Herbs and Supplements For the Promotion of Sleep - What is the Evidence?
Valerian is an extract of the Valerian root (Valeriana officinalis) and is widely prescribed in Europe for the treatment of insomnia. Valerian is available as a supplement in the US. In an early study, 166 volunteers were given Valerian, a Valerian containing commercial product, or placebo. After three doses, Valerian was associated with a significant decrease in the time it takes to fall asleep and improvement in sleep quality. Sleep was better in the pure Valerian extract than in the proprietary product Hova®, which contains Valerian extract. This study did not measure, however, how well the blinding worked, which is important because Valerian has a strong and distinctive smell.
An uncontrolled study of 54 subjects showed a reduction in heart rate, blood pressure, and subjective distress to a stressful task after receiving Valerian. This study suggests that valerian may have sedative properties. Another study of 16 patients with sleep disorders randomly assigned patients to two doses of Valerian or a placebo nightly and measured EEG measures of sleep as well as subjective reporting of sleep quality while patients were sleeping in a sleep laboratory. Side effects include vivid dreams in as many as 16% of cases, and less commonly drowsiness, depression, dizziness, headaches or blurred vision. When the patients were given a single dose of Valerian, the lower does had no effects on subjective or EEG measures of sleep. Because of inconsistent results and no clear mechanism by which Valerian could treat insomnia without significant side effects I think that large, properly controlled trials are needed to determine if Valerian is useful for insomnia. However in the mean time since Valerian does not have major side effects I wouldn’t necessarily discourage you from using it.
Kava (or Kava-kava) is an extract of the roots of the Polynesian plant Piper methysticum used in the South Pacific for its sedative, aphrodisiac, and stimulatory effects. Active compounds include the kava pyrones, which may have effects on the brain. Several controlled trials have shown that Kava reduces anxiety in patients with anxiety disorders. One study looked at 24 subjects with stress induced insomnia treated for six weeks with 120 mg of kava daily followed by two weeks off treatment and then Valerian for another six weeks. Both Kava and Valerian improved sleep (decreased onset, longer sleep time) and reduced stress severity. Side effects of Kava include dizziness (12%), dry mouth, gastric disturbance, diarrhea, dizziness, drowsiness, depression, and more rarely liver failure, which has caused it to be banned in some countries. Because of the very real risk of liver failure and possibly death I would not recommend Kava for the treatment of insomnia.

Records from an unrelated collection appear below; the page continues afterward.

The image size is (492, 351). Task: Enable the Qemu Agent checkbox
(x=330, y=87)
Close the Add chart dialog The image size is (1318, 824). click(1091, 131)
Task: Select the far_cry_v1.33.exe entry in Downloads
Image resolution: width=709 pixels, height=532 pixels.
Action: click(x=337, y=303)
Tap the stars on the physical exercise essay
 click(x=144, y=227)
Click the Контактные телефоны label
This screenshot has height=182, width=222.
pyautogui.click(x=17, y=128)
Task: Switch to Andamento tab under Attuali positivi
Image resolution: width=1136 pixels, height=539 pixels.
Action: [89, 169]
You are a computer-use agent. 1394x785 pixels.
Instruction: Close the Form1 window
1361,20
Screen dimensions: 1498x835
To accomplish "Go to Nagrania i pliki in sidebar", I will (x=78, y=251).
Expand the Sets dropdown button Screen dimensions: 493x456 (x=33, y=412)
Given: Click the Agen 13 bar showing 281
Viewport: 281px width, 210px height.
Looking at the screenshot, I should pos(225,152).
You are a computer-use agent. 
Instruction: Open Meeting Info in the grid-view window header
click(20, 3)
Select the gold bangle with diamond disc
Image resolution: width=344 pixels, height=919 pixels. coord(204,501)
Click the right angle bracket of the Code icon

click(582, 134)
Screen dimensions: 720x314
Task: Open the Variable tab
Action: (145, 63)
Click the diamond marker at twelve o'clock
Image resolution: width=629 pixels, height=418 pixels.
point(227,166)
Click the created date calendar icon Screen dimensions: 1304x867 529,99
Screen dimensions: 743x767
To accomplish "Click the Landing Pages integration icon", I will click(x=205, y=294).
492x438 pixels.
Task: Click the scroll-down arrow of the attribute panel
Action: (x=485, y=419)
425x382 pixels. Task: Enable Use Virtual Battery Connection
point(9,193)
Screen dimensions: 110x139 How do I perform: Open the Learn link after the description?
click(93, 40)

Melatonin is a hormone that occurs naturally in the body and is involved in the regulation of the wake-sleep cycle. Melatonin can decrease the time it takes to fall asleep but overall has no effect on sleep time. It is popular with travelers. By taking melatonin, however, keep in mind that you are meddling with your own body’s hormonal status, which can have risks. For instance, taking melatonin may affect growth or reproductive function. Other side effects include abdominal cramps, confusion, depression, drowsiness, nausea and vomiting. I don’t see any major risks for melatonin so if you want to try it on your next plane trip across the Atlantic feel free.